In this lecture, the complex literature and practices around drug education in secondary schools will be explored, while drawing these back to the dominant social and political discourses in which they are rooted. From the historical context of abstinence-only, zero-tolerance approaches, to the increasing acceptance of a harm reduction approach by the literature, the presence of these discourses will be analysed and compared to 'alternative' drugs discourses which acknowledge both the presence of drugs in society, and the realities of their human consumption. The limitations in implementing a truly harm reduction approach involve complex relationships between a range of stakeholders: from academics, to parents, and the media. Looking to the future, how can we build on this emerging focus on harm reduction to also allow for conversations around the therapeutic use of currently illicit substances? How can we prepare students for the reality of an increasingly decriminilised and psychedelic future? The prospects for such an honest conversation with all students through their schooling life will be explored, and what this honest conversation could and should look like, taking into account scientific, sociological and pedagogical perspectives.
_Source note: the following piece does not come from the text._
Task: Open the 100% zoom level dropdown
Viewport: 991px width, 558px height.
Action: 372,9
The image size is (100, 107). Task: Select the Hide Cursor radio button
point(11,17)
NICK KENT works as a secondary school teacher in the areas of languages and the humanities. He is currently completing his Masters through research at the Melbourne Graduate School of Education, where he is undertaking a critical discourse analysis of school policies and resources as they relate to drug education, comparing both local and international examples. After completing the Grad. Dip in Teaching in 2015, Nick was perplexed at the lack of teacher training around student drug use and the silence of the education system on this issue, as well as the slow pace of drug reform more broadly. Inspired to learn more, and to advocate and research this area further, Nick helped found Students for Sensible Drug Policy Australia in 2016, setting up their second chapter at the University of Melbourne. Nick was instrumental in the UniMelb chapter's work in setting up a harm reduction program that would supply re-agent drug checking kits to students free of charge through the Student Union, and has travelled to numerous international conferences to represent this globally significant program. Nick draws upon his experience in nightclub and festival communities, as well as his experience volunteering with DanceWize as a Peer Educator and his policy and international experience with SSDP in both his teaching and his research.